----- Text to read -----

Three covariates were used to examine the Human Impact hypothesis: (i) settlements: the density of human settlements measured as the total number of buildings within each territory; (ii) power lines: the density of power lines measured as the total length (in km) of low (11 kV), medium (22 kV), and high voltage (132 kV) power lines within each territory; and (iii) protected areas: the area (km2) under formal protection within each territory. If human impacts were influencing territorial abandonment, we predicted that territories with higher human densities, more infrastructure, and less protection, would more likely be abandoned.

Two covariates were used to examine the Food Availability hypothesis: (i) predictable food resource (feeding sites) and (ii) unpredictable food resource (ungulate numbers). For the predictable food resource (i), a proximity index was calculated using the sum of reciprocals of the squared distance to each feeding site within a 76 km radius of the nest. This distance was chosen based on the average maximum distance an adult would fly to a supplementary feeding site (S. C. Krüger personal observation); therefore, this method incorporates both the abundance and the availability of these food resources within each territory. We predicted that if food shortage is a driver for abandonment, then those territories with a higher proximity index (i.e. those with more feeding sites closer to the nest) would be less likely to be abandoned.

----- Provided material -----

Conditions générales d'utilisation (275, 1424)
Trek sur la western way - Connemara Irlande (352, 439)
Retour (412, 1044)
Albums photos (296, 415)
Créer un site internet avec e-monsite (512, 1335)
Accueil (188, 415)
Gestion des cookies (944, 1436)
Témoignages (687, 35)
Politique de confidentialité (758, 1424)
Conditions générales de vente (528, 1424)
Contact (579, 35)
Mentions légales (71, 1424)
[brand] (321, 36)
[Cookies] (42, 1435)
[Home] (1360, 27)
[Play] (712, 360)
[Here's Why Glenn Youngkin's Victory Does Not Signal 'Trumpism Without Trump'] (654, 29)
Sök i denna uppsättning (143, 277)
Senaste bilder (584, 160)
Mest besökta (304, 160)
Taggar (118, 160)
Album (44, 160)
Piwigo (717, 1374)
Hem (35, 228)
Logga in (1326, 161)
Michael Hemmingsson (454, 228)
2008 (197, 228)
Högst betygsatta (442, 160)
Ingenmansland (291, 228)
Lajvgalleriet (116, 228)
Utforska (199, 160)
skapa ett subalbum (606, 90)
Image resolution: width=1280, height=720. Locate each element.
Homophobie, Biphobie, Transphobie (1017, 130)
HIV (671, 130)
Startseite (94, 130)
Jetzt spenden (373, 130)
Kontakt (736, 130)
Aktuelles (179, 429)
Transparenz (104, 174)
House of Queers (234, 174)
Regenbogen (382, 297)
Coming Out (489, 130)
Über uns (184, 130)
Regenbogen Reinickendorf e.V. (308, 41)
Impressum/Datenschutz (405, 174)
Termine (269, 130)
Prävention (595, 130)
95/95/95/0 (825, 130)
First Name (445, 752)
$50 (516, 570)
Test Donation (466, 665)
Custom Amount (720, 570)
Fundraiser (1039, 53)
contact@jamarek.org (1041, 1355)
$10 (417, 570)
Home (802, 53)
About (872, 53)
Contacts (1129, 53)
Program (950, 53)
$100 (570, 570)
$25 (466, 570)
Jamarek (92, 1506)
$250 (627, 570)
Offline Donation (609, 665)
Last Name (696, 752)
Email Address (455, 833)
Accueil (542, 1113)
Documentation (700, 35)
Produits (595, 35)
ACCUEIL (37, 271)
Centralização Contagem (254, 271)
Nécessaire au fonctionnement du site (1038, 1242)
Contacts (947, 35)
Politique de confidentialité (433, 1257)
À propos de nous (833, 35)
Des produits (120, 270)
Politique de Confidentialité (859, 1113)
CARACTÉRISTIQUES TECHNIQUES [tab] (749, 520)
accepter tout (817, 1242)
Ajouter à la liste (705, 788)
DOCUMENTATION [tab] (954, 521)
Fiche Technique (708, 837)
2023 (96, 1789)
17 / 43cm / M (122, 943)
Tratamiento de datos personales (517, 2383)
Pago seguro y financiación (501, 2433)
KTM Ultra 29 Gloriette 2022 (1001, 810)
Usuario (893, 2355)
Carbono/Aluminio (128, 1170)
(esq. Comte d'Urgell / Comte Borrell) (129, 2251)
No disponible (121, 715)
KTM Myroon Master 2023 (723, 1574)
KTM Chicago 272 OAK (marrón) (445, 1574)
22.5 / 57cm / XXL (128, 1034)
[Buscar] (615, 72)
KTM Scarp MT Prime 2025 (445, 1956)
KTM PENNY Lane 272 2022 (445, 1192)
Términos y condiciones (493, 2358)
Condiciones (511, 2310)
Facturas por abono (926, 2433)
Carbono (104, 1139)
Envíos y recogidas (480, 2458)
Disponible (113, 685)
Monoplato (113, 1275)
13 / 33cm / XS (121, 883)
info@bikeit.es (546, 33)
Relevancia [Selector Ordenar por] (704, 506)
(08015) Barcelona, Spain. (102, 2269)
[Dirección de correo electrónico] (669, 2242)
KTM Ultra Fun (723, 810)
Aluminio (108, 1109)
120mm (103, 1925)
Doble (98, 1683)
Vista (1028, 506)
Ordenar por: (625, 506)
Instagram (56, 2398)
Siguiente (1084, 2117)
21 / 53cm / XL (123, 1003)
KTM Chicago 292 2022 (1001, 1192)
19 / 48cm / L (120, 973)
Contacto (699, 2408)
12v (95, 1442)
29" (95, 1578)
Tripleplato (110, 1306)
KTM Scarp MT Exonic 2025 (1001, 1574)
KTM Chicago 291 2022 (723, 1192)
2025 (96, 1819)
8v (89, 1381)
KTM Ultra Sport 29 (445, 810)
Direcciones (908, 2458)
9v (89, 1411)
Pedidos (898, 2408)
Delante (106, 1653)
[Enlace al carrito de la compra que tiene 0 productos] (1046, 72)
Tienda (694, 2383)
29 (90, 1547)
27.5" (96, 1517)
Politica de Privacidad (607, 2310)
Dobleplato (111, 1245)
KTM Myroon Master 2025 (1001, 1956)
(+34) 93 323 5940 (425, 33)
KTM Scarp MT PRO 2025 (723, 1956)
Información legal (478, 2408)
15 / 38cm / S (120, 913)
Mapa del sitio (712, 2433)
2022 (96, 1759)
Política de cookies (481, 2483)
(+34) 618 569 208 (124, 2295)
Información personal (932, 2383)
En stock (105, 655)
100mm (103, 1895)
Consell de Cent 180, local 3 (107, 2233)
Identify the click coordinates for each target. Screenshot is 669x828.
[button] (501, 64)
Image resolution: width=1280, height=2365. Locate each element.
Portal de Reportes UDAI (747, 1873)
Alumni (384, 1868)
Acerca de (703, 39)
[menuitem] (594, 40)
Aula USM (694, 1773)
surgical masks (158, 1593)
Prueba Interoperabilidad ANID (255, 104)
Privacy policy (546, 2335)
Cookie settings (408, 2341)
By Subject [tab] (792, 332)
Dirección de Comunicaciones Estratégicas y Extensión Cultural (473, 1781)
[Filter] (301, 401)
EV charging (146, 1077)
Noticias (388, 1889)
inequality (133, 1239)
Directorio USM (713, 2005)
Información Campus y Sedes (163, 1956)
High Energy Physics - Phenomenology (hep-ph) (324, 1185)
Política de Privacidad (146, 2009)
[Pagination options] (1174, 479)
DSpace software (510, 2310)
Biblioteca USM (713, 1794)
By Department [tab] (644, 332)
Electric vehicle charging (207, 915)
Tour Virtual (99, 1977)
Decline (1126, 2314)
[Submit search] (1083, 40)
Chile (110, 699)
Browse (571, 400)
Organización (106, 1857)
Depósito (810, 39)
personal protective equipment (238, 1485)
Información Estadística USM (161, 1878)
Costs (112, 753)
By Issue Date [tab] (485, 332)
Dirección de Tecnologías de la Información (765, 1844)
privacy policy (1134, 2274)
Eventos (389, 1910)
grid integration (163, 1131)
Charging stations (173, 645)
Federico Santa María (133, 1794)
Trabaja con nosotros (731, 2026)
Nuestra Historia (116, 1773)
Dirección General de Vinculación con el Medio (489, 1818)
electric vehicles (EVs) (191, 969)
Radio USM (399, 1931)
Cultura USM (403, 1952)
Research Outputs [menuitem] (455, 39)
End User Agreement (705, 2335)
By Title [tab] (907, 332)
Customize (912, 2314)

-----

Given problem A | Please reproduce word for word the text on territory abandonment between "Three covariates were" and "likely be abandoned.", inclusive.
Given problem B | In the text on territory abandonment, within what radius of the nest were feeding sites counted for the proximity index?
The records were drawn from a separate source unrelated to the text on territory abandonment.

Written answer A |
Three covariates were used to examine the Human Impact hypothesis: (i) settlements: the density of human settlements measured as the total number of buildings within each territory; (ii) power lines: the density of power lines measured as the total length (in km) of low (11 kV), medium (22 kV), and high voltage (132 kV) power lines within each territory; and (iii) protected areas: the area (km2) under formal protection within each territory. If human impacts were influencing territorial abandonment, we predicted that territories with higher human densities, more infrastructure, and less protection, would more likely be abandoned.

Written answer B | 76 km